Савушкин тяжело вздохнул. Харьков, март сорок третьего… Да как так-то? Мы же предупреждали! Хотя… Постой. Сто двадцать пленных? Да ладно! Маловато пленных для разгрома… И восемьдесят семь танков — это одна бригада, в танковой армии таких бригад — десяток. Не, не всё так плохо… Отставить уныние!
— Так, хлопцы, то, что немцы выдавили нашу вторую танковую из-под Праги — ничего не значит. Как ничего не значит и разгром этой… Женя, какой ты номер бригады называл?
— Пятидесятая танковая.
— Как ничего не значит и разгром пятидесятой танковой бригады. Да, немцы здесь и сейчас оказались немного проворней, чуть сильней и слегка удачливей — но это всё лишь превратности войны. Вон, Костенко помнит, как мы из Харькова полтора года назад утекали — оно пятки сверкали… И что? Наш Харьков! И Белгогрод наш, и Киев, и Минск! И Варшаву мы освободим — вопрос лишь во времени…Так что отставить уныние, мы — Красная армия, армия Ленина и Сталина, армия победителей! Никогда об этом не забывайте! А по нашим павшим плакать будем после войны — если останемся живы, конечно… Всё, собираемся и выходим, сегодня ночью нам надо быть в Старом городе!
— Пан капитан, патроны до русской винтовки. — И поручик Згожелец протянул Савушкину цинковую коробку. Ого! Однако! С этой Армией Людовой можно иметь дело!
Разведчики были на перекрестке улицы Столечней и бульвара Войска Польского за четверть часа до назначенного времени — на всякий случай; да и сориентироваться на местности никогда не вредно. К восьми подтянулась рота Згожельца — человек сорок в самом разномастном обмундировании, вооружённых, кто во что горазд — маузеровскими карабинами, польскими и немецкими пистолетами, парой чешских лёгких пулеметов и дюжиной «шмайсеров». Единственное, что их всех объединяло — это красно-белые повязки на рукавах — такие же повязки были и на группе Савушкина. Ну что ж, подумал капитан, ещё они по канализации не лазили…
Вход в «каналы» оказался внутри какой-то кирпичной будки — и представлял собой мрачный провал в бетонном полу, размером метр на метр. Металлические ступени шаткой лестницы круто уходили в глубину — из которой невыносимо смердело отходами человеческой жизнедеятельности. «Эх, где наша не пропадала!» — подумал Савушкин и шагнул вниз вслед за последним бойцом роты Згожельца.
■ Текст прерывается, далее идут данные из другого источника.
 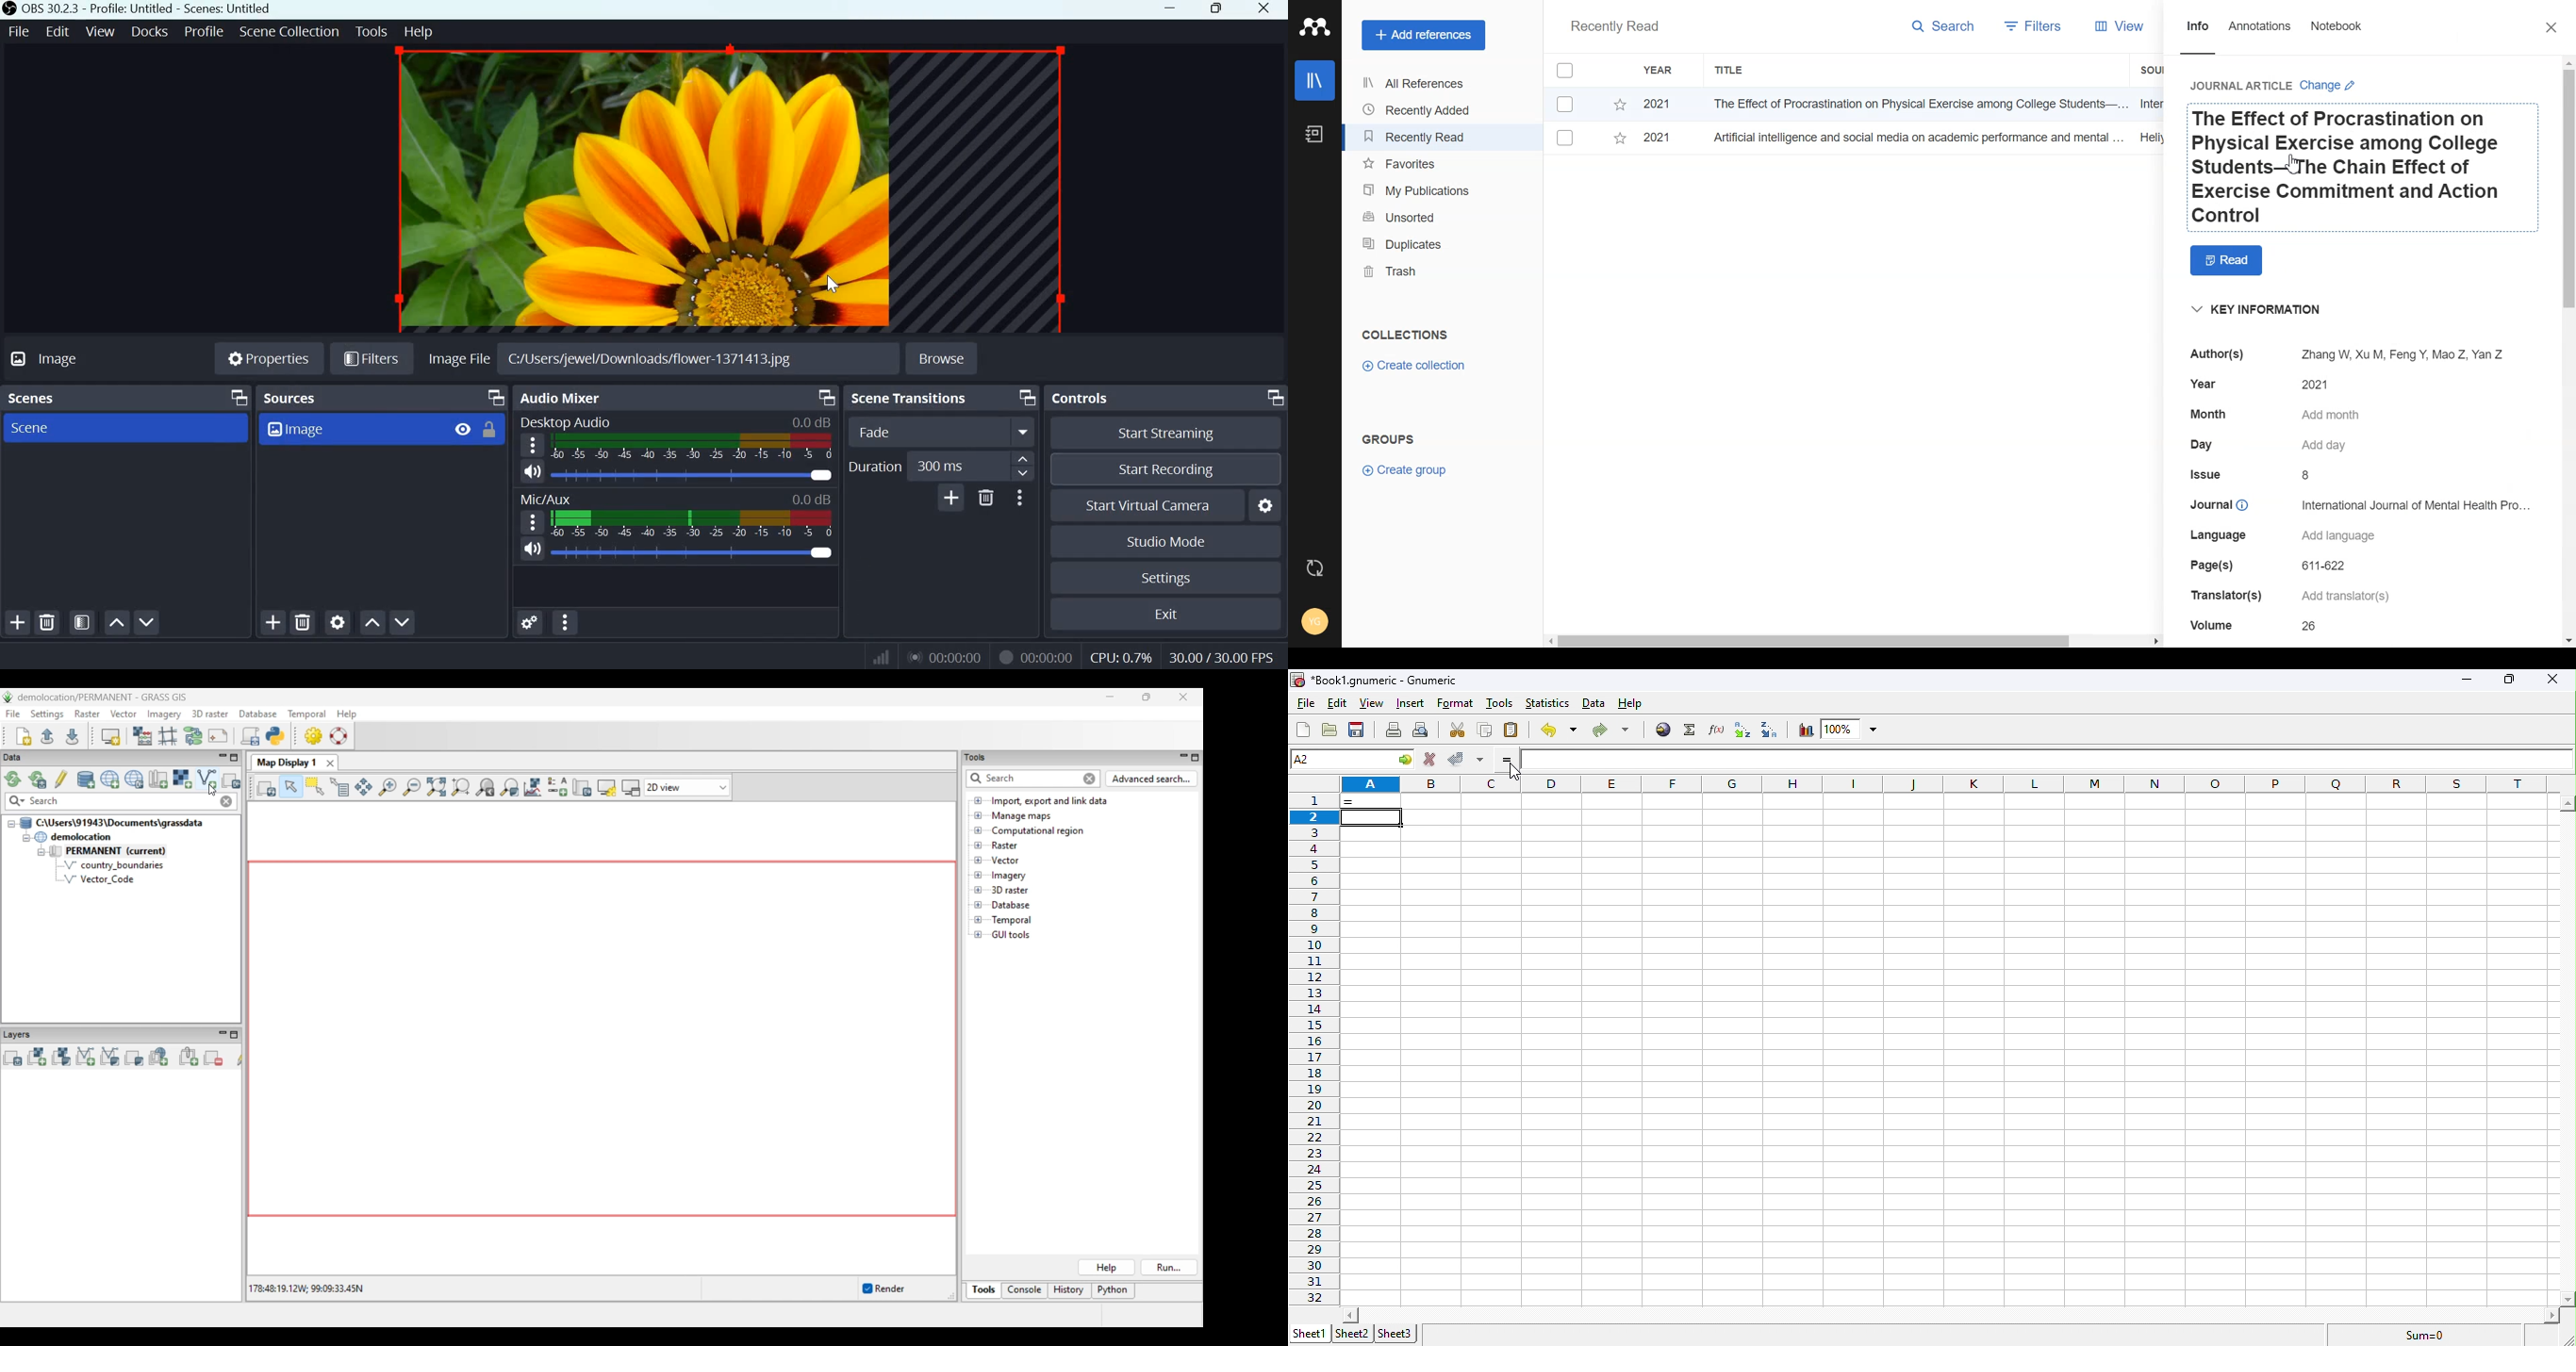 I want to click on Favourites, so click(x=1420, y=164).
Шли они долго — впрочем, отвратительное зловоение, в первые минуты этого специфического анабасиса буквально сбивавшее с ног, вскоре почти перестало ощущаться. Что было тому причиной, удивительная способность организма приспосабливаться к условиям обитания или что-то иное — Савушкин не знал, да и заморачиваться на эту тему ему не хотелось. Достаточно было того, что мерзкая субстанция, плескавшаяся под ногами, не выворачивала его наизнанку и едва доходила до щиколотки — а всё остальное не важно… Сапоги потом не отчистишь — подумал капитан.
Савушкин ожидал путешествия в полной тьме, и даже заранее приготовил фонарик — но через десяток метров с удивлением обнаружил, что к своду «канала» подвешена цепочка ламп, тускло освещающих их путь. Однако, хоть здесь подготовились…
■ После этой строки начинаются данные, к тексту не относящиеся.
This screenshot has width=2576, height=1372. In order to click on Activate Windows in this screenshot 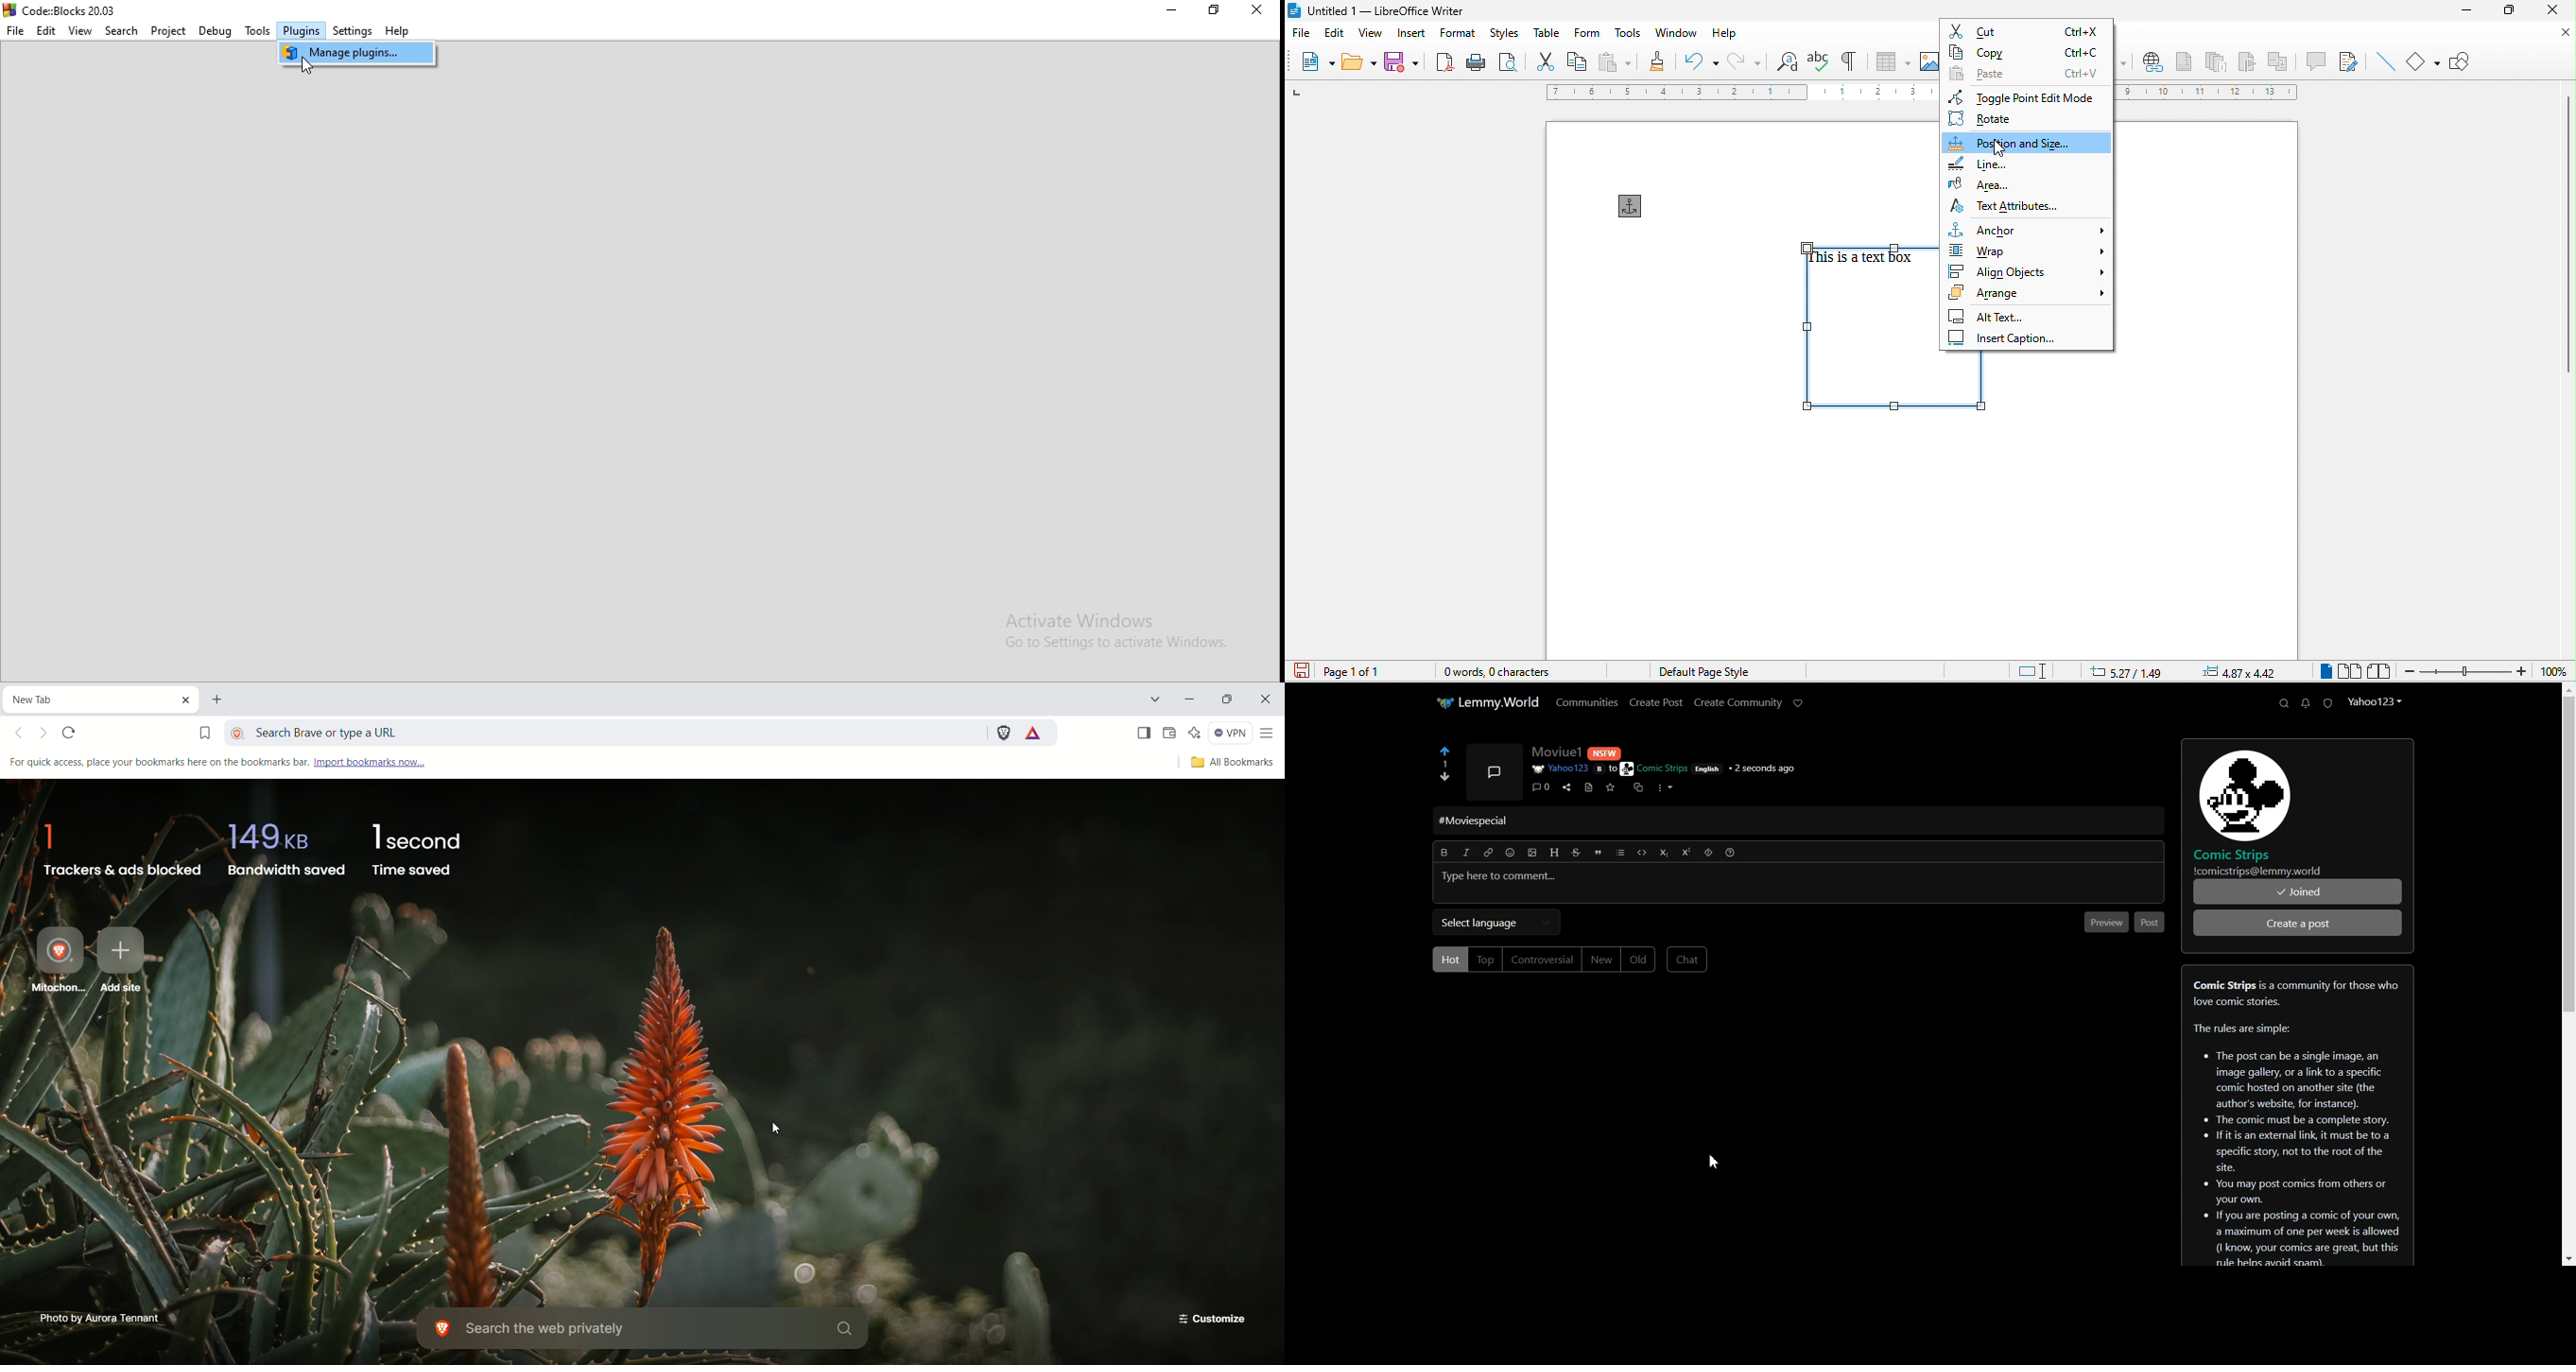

Привалов на пути движения на коротком совещании со Згожельцем перед спуском решено было не делать — да и как? Не в фекальные ж воды садиться… Впрочем, к концу третьего часа пути Савушкин об этом изрядно пожалел. Шагать в густой жиже — ещё то развлечение, тут даже просто постоять, опершись спиной о стену — отдых… Но тут внезапно идущие впереди поляки остановились.